▸ ABOUT THIS EXERCISE
Copy out the data exactly, leaving the pictures behind.

▸ RECORDS TO USE
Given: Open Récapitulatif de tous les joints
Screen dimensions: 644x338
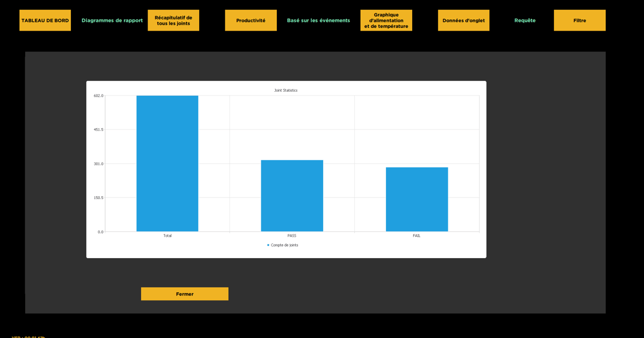Looking at the screenshot, I should pos(173,20).
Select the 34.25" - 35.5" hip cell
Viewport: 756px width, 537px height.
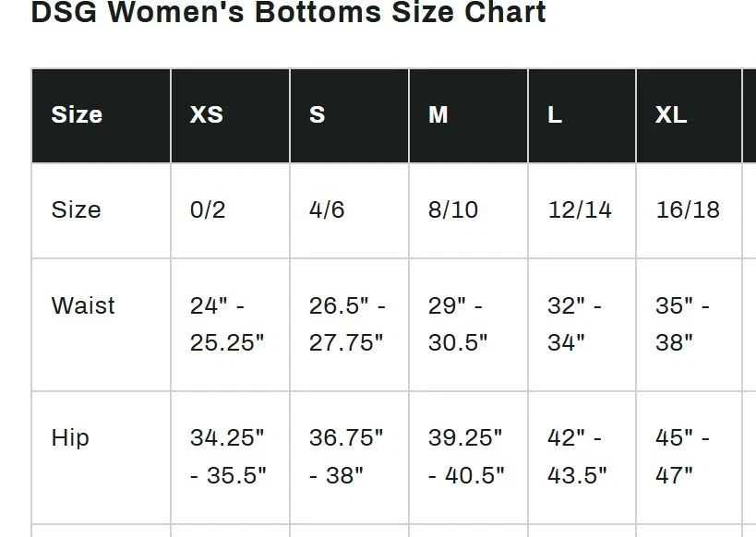tap(228, 456)
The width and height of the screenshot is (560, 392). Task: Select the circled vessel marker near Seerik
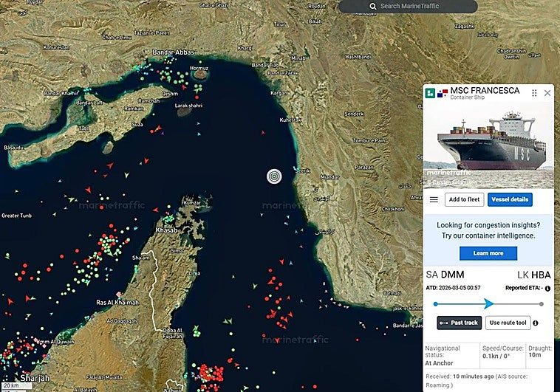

▸ TASK RESULT
Given: Open Récapitulatif de tous les joints
Screen dimensions: 644x338
Looking at the screenshot, I should pos(173,20).
Select the 34.25" - 35.5" hip cell
Viewport: 756px width, 537px height.
tap(228, 456)
The width and height of the screenshot is (560, 392). Task: Select the circled vessel marker near Seerik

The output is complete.